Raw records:
%%

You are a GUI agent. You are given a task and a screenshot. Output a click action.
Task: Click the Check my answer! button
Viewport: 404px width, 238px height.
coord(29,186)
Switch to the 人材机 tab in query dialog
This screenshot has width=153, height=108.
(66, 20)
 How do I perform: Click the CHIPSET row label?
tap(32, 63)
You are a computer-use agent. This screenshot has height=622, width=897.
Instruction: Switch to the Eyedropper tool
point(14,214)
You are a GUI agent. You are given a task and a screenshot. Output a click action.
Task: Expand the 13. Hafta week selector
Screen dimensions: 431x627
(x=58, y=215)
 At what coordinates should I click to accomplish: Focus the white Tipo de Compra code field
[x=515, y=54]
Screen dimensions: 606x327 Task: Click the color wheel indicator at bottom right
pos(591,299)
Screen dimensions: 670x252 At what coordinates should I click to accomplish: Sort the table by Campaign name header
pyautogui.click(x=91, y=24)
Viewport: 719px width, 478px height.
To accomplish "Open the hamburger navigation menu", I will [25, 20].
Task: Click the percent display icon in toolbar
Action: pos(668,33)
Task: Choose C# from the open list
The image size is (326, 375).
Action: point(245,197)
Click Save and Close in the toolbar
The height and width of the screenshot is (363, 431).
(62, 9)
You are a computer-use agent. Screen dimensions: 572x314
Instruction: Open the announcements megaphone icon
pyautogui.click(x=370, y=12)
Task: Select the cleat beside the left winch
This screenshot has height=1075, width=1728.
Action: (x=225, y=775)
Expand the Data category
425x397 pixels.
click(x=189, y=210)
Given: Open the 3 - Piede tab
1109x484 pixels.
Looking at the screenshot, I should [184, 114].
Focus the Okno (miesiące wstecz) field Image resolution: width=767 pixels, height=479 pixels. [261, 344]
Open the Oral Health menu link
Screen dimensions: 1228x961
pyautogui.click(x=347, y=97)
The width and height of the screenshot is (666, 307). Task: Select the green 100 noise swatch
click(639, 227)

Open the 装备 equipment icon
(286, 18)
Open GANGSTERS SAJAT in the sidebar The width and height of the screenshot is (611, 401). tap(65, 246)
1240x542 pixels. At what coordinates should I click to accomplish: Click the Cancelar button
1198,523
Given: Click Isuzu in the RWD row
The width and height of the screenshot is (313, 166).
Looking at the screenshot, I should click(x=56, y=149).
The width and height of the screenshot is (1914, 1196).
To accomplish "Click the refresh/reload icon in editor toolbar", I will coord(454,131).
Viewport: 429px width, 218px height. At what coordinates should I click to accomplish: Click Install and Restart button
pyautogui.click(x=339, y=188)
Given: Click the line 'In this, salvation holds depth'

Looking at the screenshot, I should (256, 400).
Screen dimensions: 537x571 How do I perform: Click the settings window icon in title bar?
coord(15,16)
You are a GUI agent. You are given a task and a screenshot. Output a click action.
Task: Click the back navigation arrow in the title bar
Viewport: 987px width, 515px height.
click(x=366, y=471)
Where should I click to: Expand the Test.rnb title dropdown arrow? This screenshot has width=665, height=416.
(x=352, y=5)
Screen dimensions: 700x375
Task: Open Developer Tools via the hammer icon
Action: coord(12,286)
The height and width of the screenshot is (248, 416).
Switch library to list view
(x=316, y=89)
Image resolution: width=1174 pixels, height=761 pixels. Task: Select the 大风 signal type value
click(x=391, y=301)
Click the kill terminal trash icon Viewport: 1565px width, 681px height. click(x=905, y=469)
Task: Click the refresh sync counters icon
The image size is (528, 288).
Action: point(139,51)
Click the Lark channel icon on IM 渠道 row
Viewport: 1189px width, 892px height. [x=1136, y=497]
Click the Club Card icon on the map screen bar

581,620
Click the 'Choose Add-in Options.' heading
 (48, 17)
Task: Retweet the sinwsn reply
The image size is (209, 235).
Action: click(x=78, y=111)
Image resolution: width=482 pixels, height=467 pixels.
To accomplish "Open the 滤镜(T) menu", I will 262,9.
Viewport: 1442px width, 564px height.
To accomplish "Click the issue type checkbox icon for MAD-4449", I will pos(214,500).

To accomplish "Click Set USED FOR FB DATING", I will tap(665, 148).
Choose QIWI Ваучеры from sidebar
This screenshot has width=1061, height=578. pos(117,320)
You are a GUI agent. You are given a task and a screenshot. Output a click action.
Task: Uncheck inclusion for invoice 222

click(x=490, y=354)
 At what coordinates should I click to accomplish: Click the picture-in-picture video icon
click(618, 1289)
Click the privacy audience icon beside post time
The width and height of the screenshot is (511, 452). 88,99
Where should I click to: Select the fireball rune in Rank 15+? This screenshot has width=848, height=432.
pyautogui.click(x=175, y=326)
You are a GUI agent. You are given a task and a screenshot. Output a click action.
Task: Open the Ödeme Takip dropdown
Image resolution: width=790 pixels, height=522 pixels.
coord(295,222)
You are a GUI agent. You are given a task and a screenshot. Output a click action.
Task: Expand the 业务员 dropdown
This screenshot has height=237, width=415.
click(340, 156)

%%

## REQUIRED WORK
Count the lines of the material that contain the string "title", treating uppercase and lowercase as different, and give only the number.

## TASK RESULT
3